L’illégalité et l’arbitraire dans la République

Aujourd’hui, 24 décembre une délégation composée de Jean Vuillermoz, président du Groupe communiste au Conseil de Paris, Catherine Gégout, conseillère de Paris, Fernanda Marrucchelli, membre du Conseil National du PCF et Suzy Lornac, membre du collectif ” Migrations et citoyenneté ” s’est rendue au 218 rue d’Aubervilliers (Paris19e) au Centre de réception des étrangers. Ce Centre reçoit les demandeurs d’asile dans des conditions d’accueil déplorables.

Ce que nous avons vu nous choque et nous indigne. Seulement 20 à 30 personnes primo-arrivants, parmi une foule d’une centaine, sont reçues selon les directives officielles pour simplement retirer un premier formulaire de demande d’asile. Les autres sont obligés de reprendre la file d’attente et de passer une nuit, voire plusieurs sous la pluie et le froid.

Or, la loi du 25 juillet 1952 relative à l’asile impose que les demandeurs d’asile soient reçus “sans délai”, alors qu’ils demandent la protection garantie par la Convention de Genève. Le Conseil d’Etat a toujours confirmé cette exigence.

Le personnel d’accueil de la préfecture, en nombre très insuffisant, travaille dans des conditions qui ne permettent pas un accueil de qualité et de respect de la personne humaine. Ces étrangers désemparés n’ont même pas d’informations fournies dans leur langue ! La situation de ce Centre montre bien comment les pouvoirs publics construisent les politiques sur les migrations et sur l’asile basées sur l’illégalité et l’arbitraire.

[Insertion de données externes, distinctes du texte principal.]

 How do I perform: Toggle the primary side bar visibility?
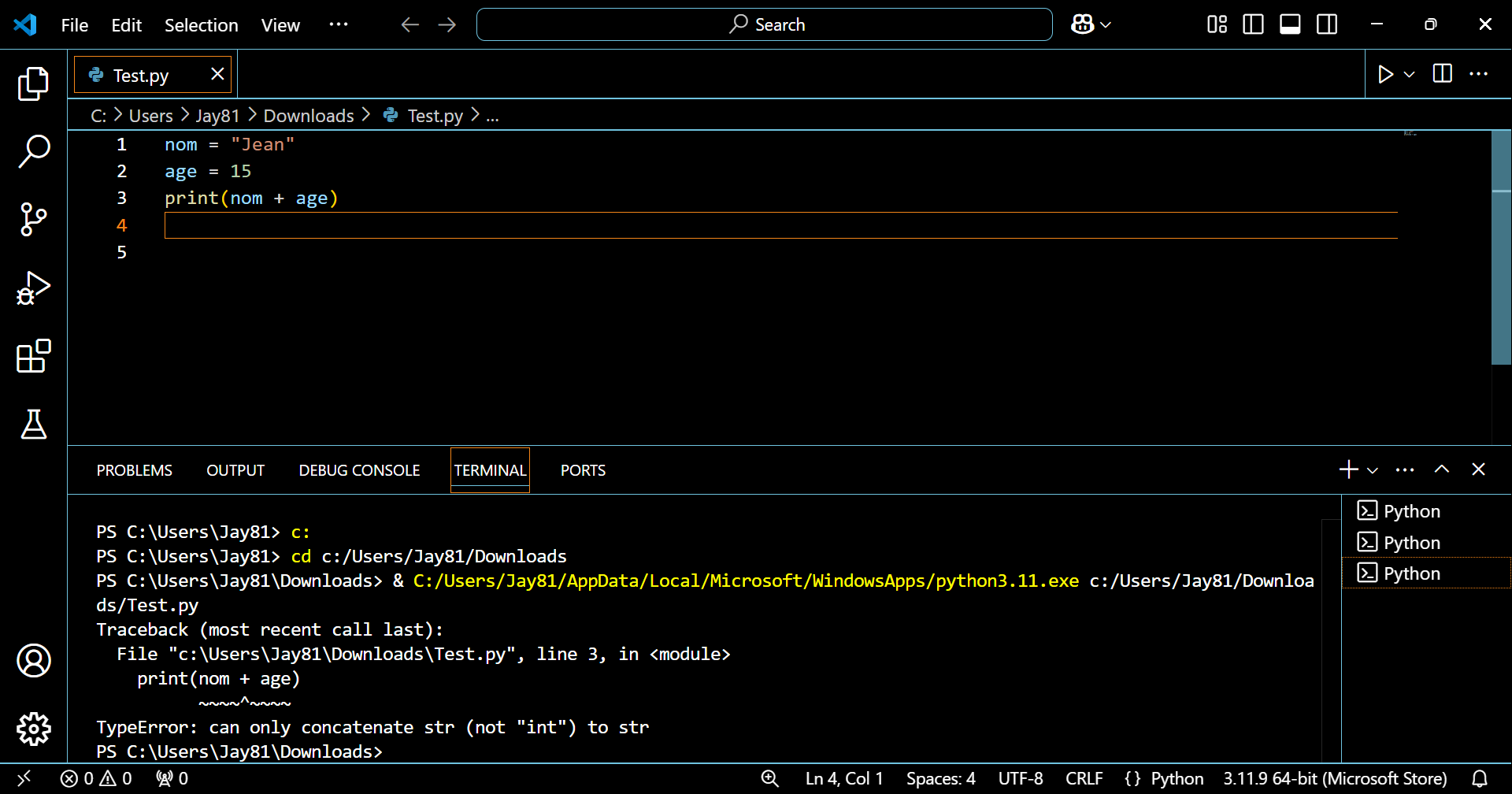[x=1253, y=24]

Il est temps de construire d’autres solidarités, une autre politique des migrations fondée sur l’égalité des droits.

Les communistes demandent que cesse cette situation effroyable et que des Centres d’Accueil de Demandeurs d’Asile (CADA) en nombre suffisant et avec un personnel formé soient ouverts.

Ils demandent aussi l’ouverture des centres d’information pour les étrangers primo-arrivants afin que les personnes puissent décider en connaissance de cause de leur avenir, dans des conditions dignes. Ils demandent que soit garanti le droit à l’hébergement et le rétablissement du droit au travail pour les demandeurs d’asile.